## Records to use

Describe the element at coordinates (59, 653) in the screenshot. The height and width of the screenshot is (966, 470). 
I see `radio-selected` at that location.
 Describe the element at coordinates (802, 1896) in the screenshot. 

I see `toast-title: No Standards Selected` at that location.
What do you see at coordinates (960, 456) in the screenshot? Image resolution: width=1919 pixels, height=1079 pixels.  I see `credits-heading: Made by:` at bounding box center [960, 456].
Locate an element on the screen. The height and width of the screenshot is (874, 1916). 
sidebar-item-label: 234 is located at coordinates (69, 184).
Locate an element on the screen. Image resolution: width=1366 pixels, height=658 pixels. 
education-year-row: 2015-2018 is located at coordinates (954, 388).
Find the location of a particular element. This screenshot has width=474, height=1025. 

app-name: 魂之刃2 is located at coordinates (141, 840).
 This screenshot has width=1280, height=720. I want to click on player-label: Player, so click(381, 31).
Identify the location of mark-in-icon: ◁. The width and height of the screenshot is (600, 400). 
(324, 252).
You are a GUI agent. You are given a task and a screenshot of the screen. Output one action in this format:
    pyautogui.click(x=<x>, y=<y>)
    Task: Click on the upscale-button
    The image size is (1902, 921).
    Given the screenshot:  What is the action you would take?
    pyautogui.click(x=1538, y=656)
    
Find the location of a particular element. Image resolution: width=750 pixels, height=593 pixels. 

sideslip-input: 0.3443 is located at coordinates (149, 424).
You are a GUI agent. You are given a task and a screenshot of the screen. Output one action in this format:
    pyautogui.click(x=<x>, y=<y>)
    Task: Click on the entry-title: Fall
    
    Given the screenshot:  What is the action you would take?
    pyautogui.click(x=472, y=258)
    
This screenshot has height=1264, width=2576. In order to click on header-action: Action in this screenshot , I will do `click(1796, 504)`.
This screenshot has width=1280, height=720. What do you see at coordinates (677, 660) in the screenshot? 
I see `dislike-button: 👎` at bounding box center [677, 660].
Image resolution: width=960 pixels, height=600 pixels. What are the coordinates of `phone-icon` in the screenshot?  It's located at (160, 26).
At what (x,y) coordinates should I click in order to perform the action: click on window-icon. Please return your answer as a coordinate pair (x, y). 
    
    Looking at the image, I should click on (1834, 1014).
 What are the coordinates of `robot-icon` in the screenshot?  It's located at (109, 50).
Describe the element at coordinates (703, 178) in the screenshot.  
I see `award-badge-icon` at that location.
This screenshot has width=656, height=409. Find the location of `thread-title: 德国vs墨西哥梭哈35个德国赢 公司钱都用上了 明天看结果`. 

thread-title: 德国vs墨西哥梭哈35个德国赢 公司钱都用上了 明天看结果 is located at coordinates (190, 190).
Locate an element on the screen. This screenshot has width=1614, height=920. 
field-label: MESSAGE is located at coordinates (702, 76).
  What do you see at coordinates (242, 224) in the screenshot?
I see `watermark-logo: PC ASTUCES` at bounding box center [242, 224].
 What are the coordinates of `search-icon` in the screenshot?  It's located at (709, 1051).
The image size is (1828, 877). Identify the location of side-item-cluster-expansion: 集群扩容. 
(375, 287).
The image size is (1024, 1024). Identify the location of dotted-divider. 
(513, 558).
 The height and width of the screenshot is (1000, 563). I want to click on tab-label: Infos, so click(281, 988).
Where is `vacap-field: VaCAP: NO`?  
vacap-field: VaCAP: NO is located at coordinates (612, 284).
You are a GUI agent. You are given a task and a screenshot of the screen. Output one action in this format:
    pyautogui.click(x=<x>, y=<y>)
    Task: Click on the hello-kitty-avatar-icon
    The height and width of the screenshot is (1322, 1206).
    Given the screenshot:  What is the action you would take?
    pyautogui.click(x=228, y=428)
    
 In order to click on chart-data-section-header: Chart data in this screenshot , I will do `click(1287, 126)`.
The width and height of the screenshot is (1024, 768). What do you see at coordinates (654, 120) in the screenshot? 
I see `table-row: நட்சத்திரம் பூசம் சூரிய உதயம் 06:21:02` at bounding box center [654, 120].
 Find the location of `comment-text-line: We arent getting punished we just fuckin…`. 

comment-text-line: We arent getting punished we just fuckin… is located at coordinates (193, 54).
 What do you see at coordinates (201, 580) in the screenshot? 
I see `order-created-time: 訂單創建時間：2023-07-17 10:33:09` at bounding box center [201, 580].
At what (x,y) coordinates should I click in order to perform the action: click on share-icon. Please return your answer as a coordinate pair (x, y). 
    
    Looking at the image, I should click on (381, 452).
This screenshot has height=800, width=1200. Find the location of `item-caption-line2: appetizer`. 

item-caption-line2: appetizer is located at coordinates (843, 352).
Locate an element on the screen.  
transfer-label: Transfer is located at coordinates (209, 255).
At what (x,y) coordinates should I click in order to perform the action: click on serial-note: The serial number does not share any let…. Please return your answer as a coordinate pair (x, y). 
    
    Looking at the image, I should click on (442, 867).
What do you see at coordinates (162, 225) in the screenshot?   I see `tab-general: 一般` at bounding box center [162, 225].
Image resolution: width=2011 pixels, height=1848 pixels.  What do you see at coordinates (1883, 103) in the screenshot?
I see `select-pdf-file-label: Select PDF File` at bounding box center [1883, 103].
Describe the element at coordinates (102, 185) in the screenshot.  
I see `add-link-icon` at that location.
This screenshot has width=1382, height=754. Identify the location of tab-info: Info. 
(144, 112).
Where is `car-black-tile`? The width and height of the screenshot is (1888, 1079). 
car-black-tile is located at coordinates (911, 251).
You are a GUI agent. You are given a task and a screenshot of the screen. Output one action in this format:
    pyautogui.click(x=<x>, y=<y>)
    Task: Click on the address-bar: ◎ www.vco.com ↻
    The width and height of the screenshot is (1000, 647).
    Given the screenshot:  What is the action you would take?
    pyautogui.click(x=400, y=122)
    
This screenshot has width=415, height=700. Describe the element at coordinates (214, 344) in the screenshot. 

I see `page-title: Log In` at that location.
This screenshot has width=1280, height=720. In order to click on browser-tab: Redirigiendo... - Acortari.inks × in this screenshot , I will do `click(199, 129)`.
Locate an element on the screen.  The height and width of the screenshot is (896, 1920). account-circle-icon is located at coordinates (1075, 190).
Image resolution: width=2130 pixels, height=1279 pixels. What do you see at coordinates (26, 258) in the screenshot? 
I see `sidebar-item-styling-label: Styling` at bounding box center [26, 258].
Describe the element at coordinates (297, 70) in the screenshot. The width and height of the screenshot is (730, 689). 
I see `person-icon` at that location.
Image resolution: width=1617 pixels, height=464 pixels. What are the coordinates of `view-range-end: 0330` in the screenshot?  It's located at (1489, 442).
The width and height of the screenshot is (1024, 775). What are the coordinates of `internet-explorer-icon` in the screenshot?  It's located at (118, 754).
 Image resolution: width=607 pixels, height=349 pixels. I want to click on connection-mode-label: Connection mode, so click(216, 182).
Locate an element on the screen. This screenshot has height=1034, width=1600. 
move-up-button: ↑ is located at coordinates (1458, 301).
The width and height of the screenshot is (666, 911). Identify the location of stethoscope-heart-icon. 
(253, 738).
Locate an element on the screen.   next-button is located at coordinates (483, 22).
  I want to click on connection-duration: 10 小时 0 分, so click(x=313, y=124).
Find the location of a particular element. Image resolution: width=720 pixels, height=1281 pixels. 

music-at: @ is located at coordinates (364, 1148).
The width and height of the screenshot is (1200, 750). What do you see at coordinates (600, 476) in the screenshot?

## Job item
Please rewrite all the entries above, changing "Locate an element on the screen" to "Find an element on the screen" wherever it occurs and leaving everything else as it is.

## Output of the exercise
Describe the element at coordinates (59, 653) in the screenshot. The height and width of the screenshot is (966, 470). 
I see `radio-selected` at that location.
 Describe the element at coordinates (802, 1896) in the screenshot. 

I see `toast-title: No Standards Selected` at that location.
What do you see at coordinates (960, 456) in the screenshot? Image resolution: width=1919 pixels, height=1079 pixels.  I see `credits-heading: Made by:` at bounding box center [960, 456].
Find an element on the screen. The height and width of the screenshot is (874, 1916). 
sidebar-item-label: 234 is located at coordinates (69, 184).
Find an element on the screen. Image resolution: width=1366 pixels, height=658 pixels. 
education-year-row: 2015-2018 is located at coordinates (954, 388).
Find the location of a particular element. This screenshot has width=474, height=1025. 

app-name: 魂之刃2 is located at coordinates (141, 840).
 This screenshot has width=1280, height=720. I want to click on player-label: Player, so click(381, 31).
Identify the location of mark-in-icon: ◁. The width and height of the screenshot is (600, 400). 
(324, 252).
You are a GUI agent. You are given a task and a screenshot of the screen. Output one action in this format:
    pyautogui.click(x=<x>, y=<y>)
    Task: Click on the upscale-button
    The image size is (1902, 921).
    Given the screenshot:  What is the action you would take?
    pyautogui.click(x=1538, y=656)
    
Find the location of a particular element. Image resolution: width=750 pixels, height=593 pixels. 

sideslip-input: 0.3443 is located at coordinates (149, 424).
You are a GUI agent. You are given a task and a screenshot of the screen. Output one action in this format:
    pyautogui.click(x=<x>, y=<y>)
    Task: Click on the entry-title: Fall
    
    Given the screenshot:  What is the action you would take?
    pyautogui.click(x=472, y=258)
    
This screenshot has height=1264, width=2576. In order to click on header-action: Action in this screenshot , I will do `click(1796, 504)`.
This screenshot has width=1280, height=720. What do you see at coordinates (677, 660) in the screenshot? 
I see `dislike-button: 👎` at bounding box center [677, 660].
Image resolution: width=960 pixels, height=600 pixels. What are the coordinates of `phone-icon` in the screenshot?  It's located at (160, 26).
At what (x,y) coordinates should I click in order to perform the action: click on window-icon. Please return your answer as a coordinate pair (x, y). 
    
    Looking at the image, I should click on (1834, 1014).
 What are the coordinates of `robot-icon` in the screenshot?  It's located at (109, 50).
Describe the element at coordinates (703, 178) in the screenshot.  
I see `award-badge-icon` at that location.
This screenshot has width=656, height=409. Find the location of `thread-title: 德国vs墨西哥梭哈35个德国赢 公司钱都用上了 明天看结果`. 

thread-title: 德国vs墨西哥梭哈35个德国赢 公司钱都用上了 明天看结果 is located at coordinates (190, 190).
Find an element on the screen. This screenshot has width=1614, height=920. 
field-label: MESSAGE is located at coordinates (702, 76).
  What do you see at coordinates (242, 224) in the screenshot?
I see `watermark-logo: PC ASTUCES` at bounding box center [242, 224].
 What are the coordinates of `search-icon` in the screenshot?  It's located at (709, 1051).
The image size is (1828, 877). Identify the location of side-item-cluster-expansion: 集群扩容. 
(375, 287).
The image size is (1024, 1024). Identify the location of dotted-divider. 
(513, 558).
 The height and width of the screenshot is (1000, 563). I want to click on tab-label: Infos, so click(281, 988).
Where is `vacap-field: VaCAP: NO`?  
vacap-field: VaCAP: NO is located at coordinates (612, 284).
You are a GUI agent. You are given a task and a screenshot of the screen. Output one action in this format:
    pyautogui.click(x=<x>, y=<y>)
    Task: Click on the hello-kitty-avatar-icon
    The height and width of the screenshot is (1322, 1206).
    Given the screenshot:  What is the action you would take?
    pyautogui.click(x=228, y=428)
    
 In order to click on chart-data-section-header: Chart data in this screenshot , I will do `click(1287, 126)`.
The width and height of the screenshot is (1024, 768). What do you see at coordinates (654, 120) in the screenshot? 
I see `table-row: நட்சத்திரம் பூசம் சூரிய உதயம் 06:21:02` at bounding box center [654, 120].
 Find the location of `comment-text-line: We arent getting punished we just fuckin…`. 

comment-text-line: We arent getting punished we just fuckin… is located at coordinates (193, 54).
 What do you see at coordinates (201, 580) in the screenshot? 
I see `order-created-time: 訂單創建時間：2023-07-17 10:33:09` at bounding box center [201, 580].
At what (x,y) coordinates should I click in order to perform the action: click on share-icon. Please return your answer as a coordinate pair (x, y). 
    
    Looking at the image, I should click on (381, 452).
This screenshot has height=800, width=1200. Find the location of `item-caption-line2: appetizer`. 

item-caption-line2: appetizer is located at coordinates (843, 352).
Find an element on the screen.  
transfer-label: Transfer is located at coordinates (209, 255).
At what (x,y) coordinates should I click in order to perform the action: click on serial-note: The serial number does not share any let…. Please return your answer as a coordinate pair (x, y). 
    
    Looking at the image, I should click on (442, 867).
What do you see at coordinates (162, 225) in the screenshot?   I see `tab-general: 一般` at bounding box center [162, 225].
Image resolution: width=2011 pixels, height=1848 pixels.  What do you see at coordinates (1883, 103) in the screenshot?
I see `select-pdf-file-label: Select PDF File` at bounding box center [1883, 103].
Describe the element at coordinates (102, 185) in the screenshot.  
I see `add-link-icon` at that location.
This screenshot has width=1382, height=754. Identify the location of tab-info: Info. 
(144, 112).
Where is `car-black-tile`? The width and height of the screenshot is (1888, 1079). 
car-black-tile is located at coordinates (911, 251).
You are a GUI agent. You are given a task and a screenshot of the screen. Output one action in this format:
    pyautogui.click(x=<x>, y=<y>)
    Task: Click on the address-bar: ◎ www.vco.com ↻
    The width and height of the screenshot is (1000, 647).
    Given the screenshot:  What is the action you would take?
    pyautogui.click(x=400, y=122)
    
This screenshot has width=415, height=700. Describe the element at coordinates (214, 344) in the screenshot. 

I see `page-title: Log In` at that location.
This screenshot has width=1280, height=720. In order to click on browser-tab: Redirigiendo... - Acortari.inks × in this screenshot , I will do `click(199, 129)`.
Find an element on the screen.  The height and width of the screenshot is (896, 1920). account-circle-icon is located at coordinates (1075, 190).
Image resolution: width=2130 pixels, height=1279 pixels. What do you see at coordinates (26, 258) in the screenshot? 
I see `sidebar-item-styling-label: Styling` at bounding box center [26, 258].
Describe the element at coordinates (297, 70) in the screenshot. The width and height of the screenshot is (730, 689). 
I see `person-icon` at that location.
Image resolution: width=1617 pixels, height=464 pixels. What are the coordinates of `view-range-end: 0330` in the screenshot?  It's located at (1489, 442).
The width and height of the screenshot is (1024, 775). What are the coordinates of `internet-explorer-icon` in the screenshot?  It's located at (118, 754).
 Image resolution: width=607 pixels, height=349 pixels. I want to click on connection-mode-label: Connection mode, so click(216, 182).
Find an element on the screen. This screenshot has height=1034, width=1600. 
move-up-button: ↑ is located at coordinates (1458, 301).
The width and height of the screenshot is (666, 911). Identify the location of stethoscope-heart-icon. 
(253, 738).
Find an element on the screen.   next-button is located at coordinates (483, 22).
  I want to click on connection-duration: 10 小时 0 分, so click(x=313, y=124).
Find the location of a particular element. Image resolution: width=720 pixels, height=1281 pixels. 

music-at: @ is located at coordinates (364, 1148).
The width and height of the screenshot is (1200, 750). What do you see at coordinates (600, 476) in the screenshot?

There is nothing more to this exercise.